# WHAT THE TASK REQUIRES
Lay out the items, from their first line through the line that contains "(67, 1307)." (including that line), as a Markdown table with a Row column numbering the lines and a Line column holding each one. Skip blank lines, and leave the pictures out.

--

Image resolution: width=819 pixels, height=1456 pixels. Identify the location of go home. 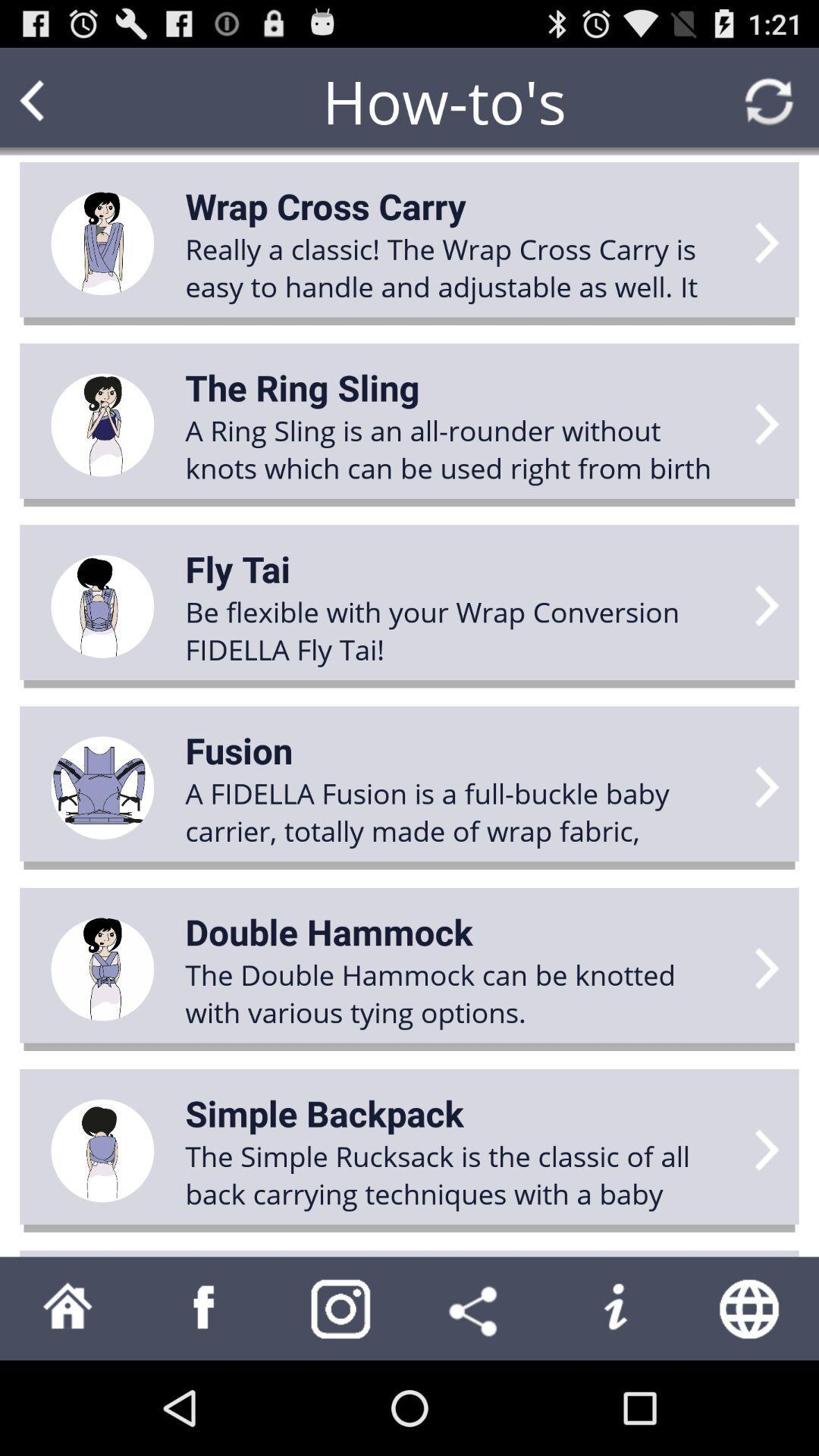
(67, 1307).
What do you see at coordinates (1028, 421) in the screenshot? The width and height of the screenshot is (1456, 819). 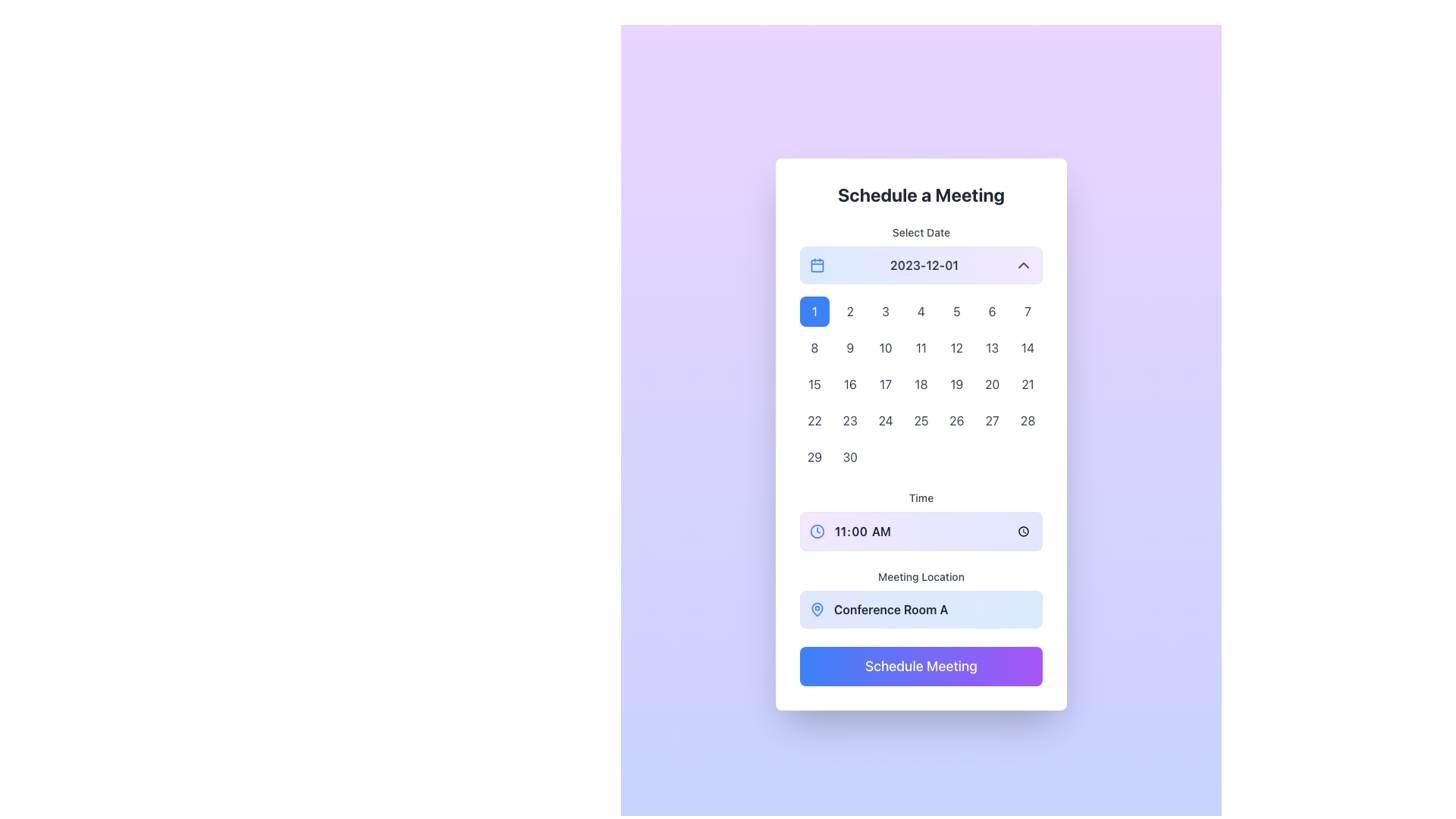 I see `the selectable day button for the 28th in the calendar interface` at bounding box center [1028, 421].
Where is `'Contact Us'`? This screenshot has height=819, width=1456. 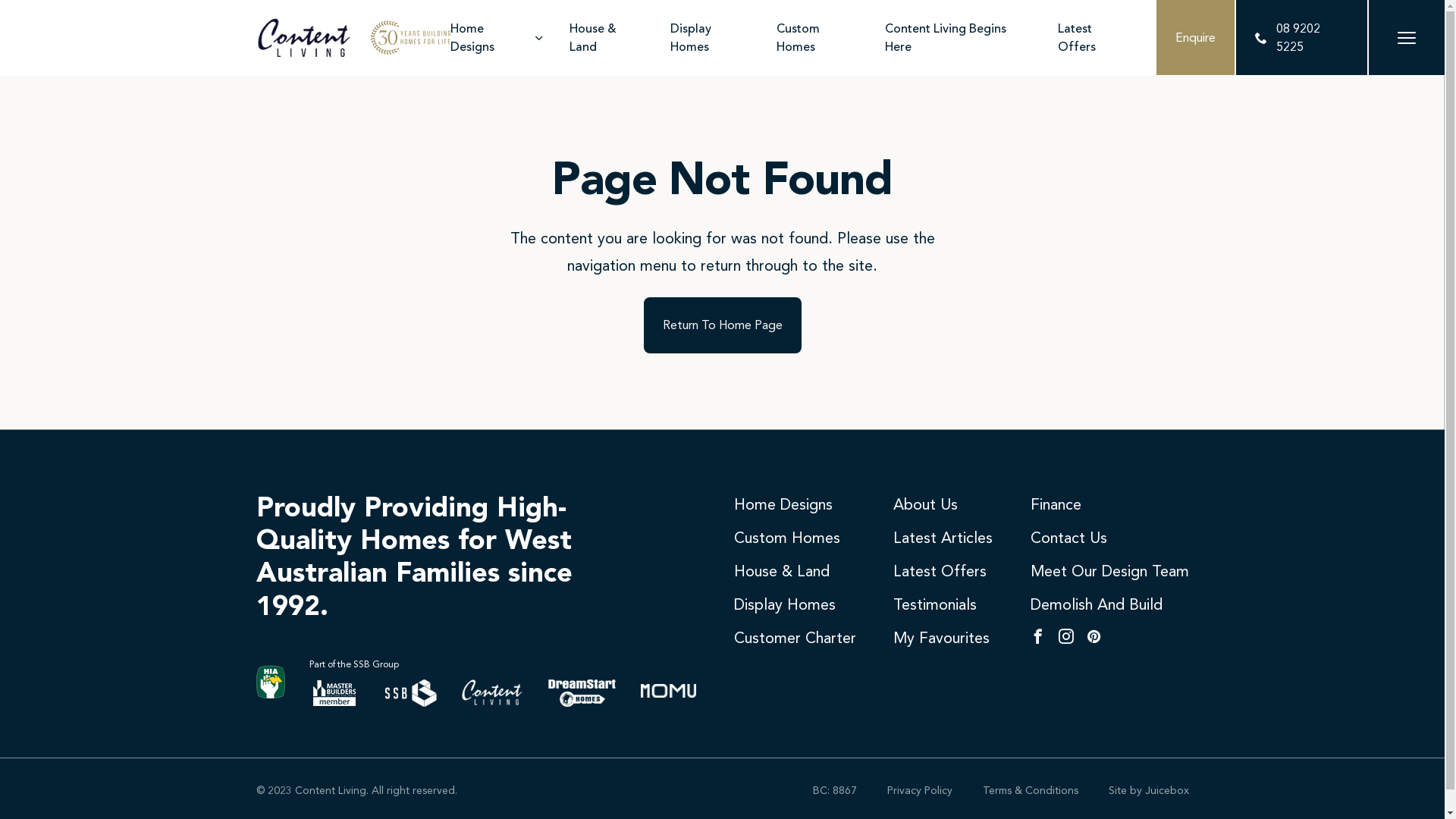
'Contact Us' is located at coordinates (1030, 537).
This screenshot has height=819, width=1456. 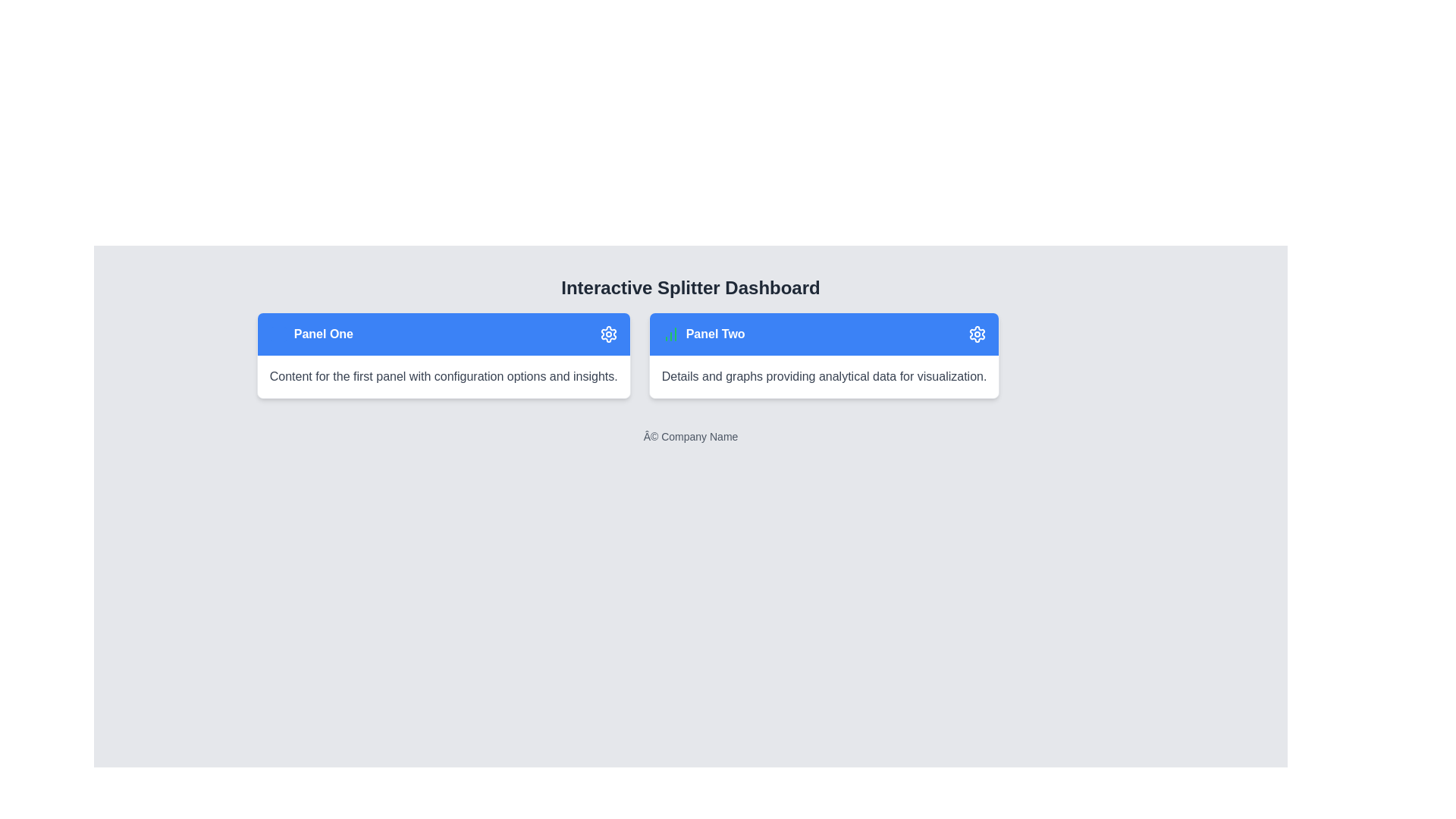 I want to click on the rectangular panel labeled 'Panel Two', which has a blue header and is positioned, so click(x=824, y=356).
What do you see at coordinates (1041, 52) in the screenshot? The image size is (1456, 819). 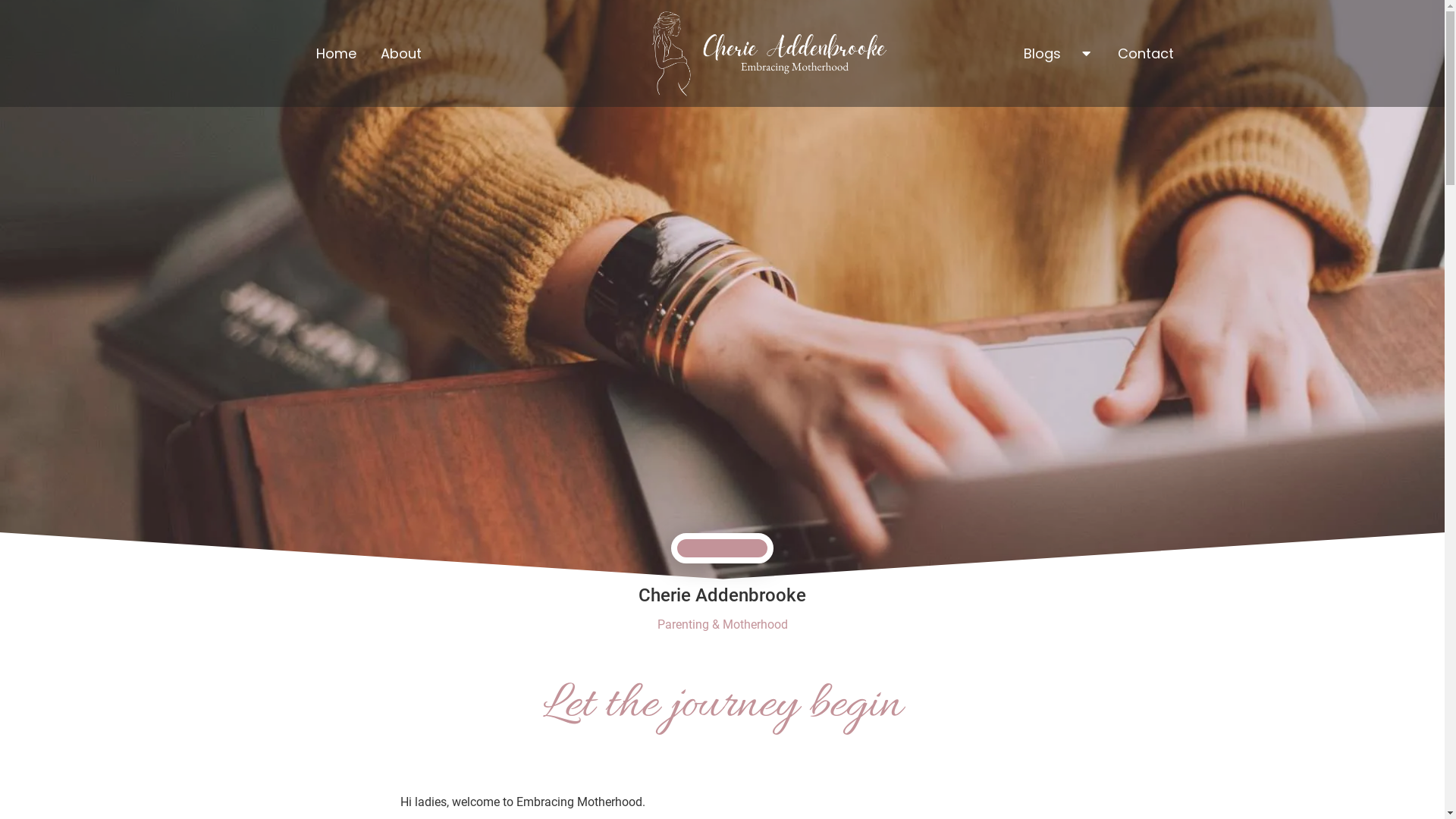 I see `'Blogs'` at bounding box center [1041, 52].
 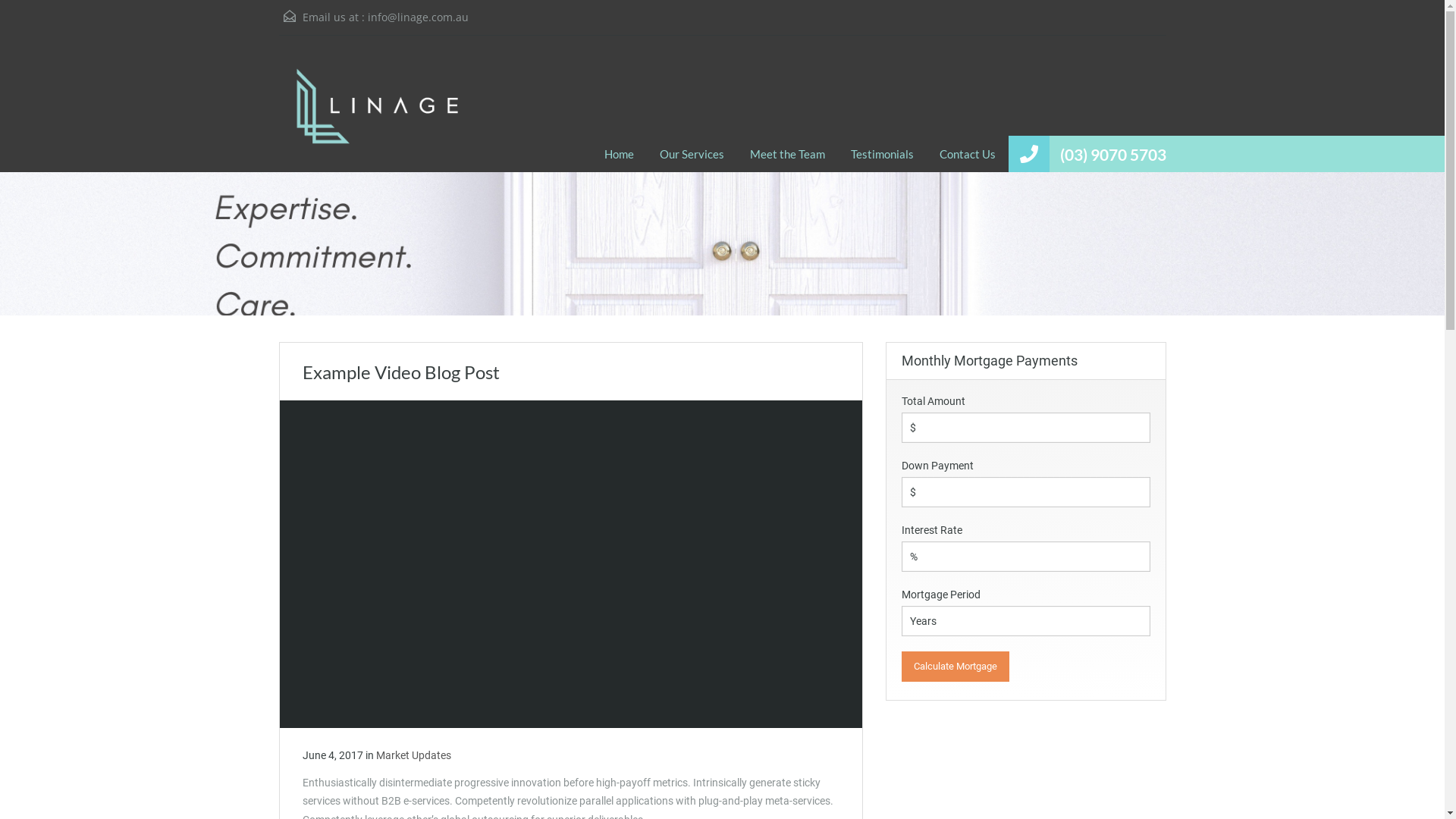 I want to click on 'Testimonials', so click(x=881, y=154).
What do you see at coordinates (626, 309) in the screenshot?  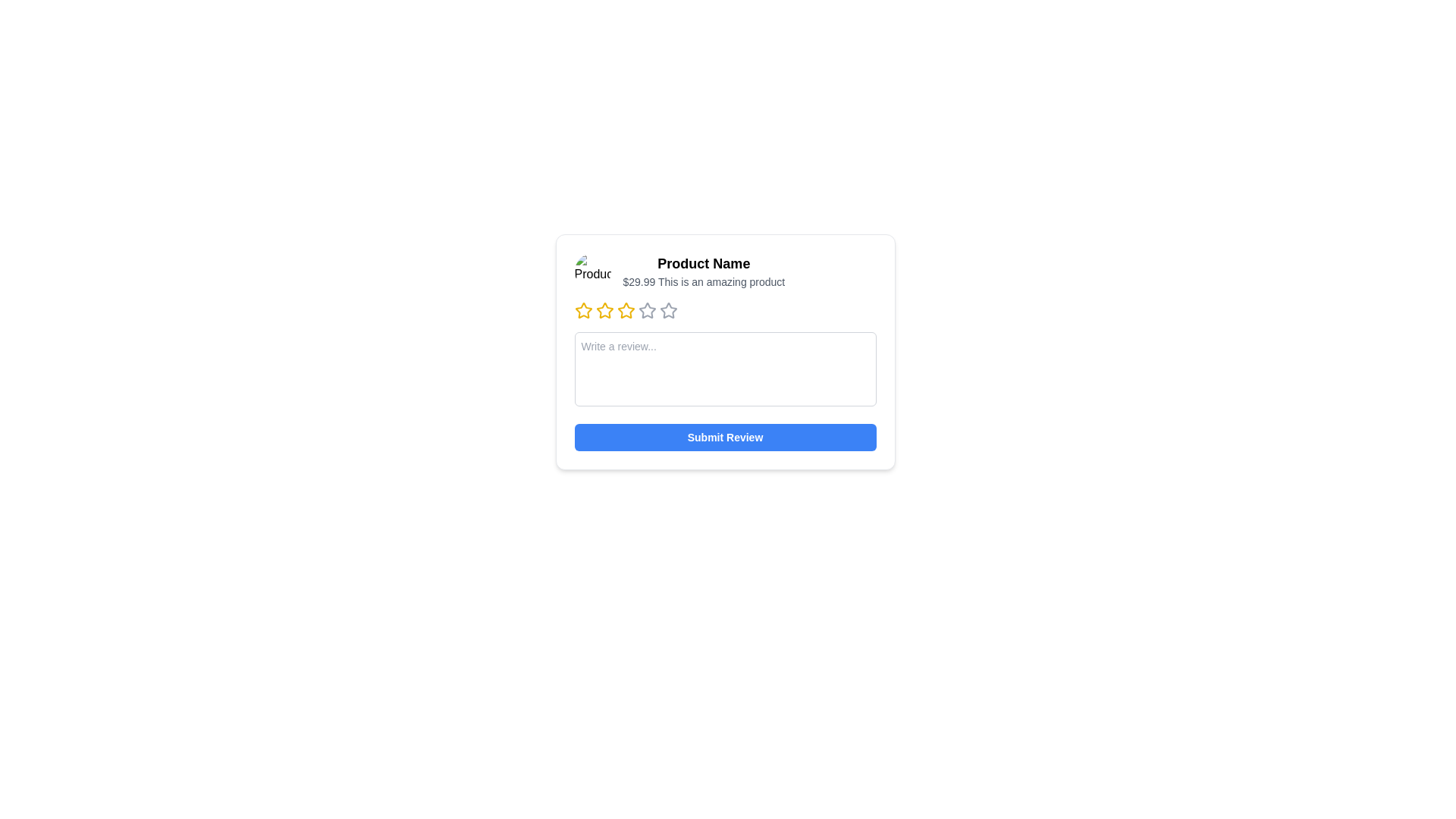 I see `the second star icon in the horizontal row of five stars to rate the product` at bounding box center [626, 309].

--

# SOLVED EXERCISE
| Row | Line |
|---|---|
| 1 | Image resolution: width=819 pixels, height=1456 pixels. Identify the location of go home.  |
| 2 | (67, 1307). |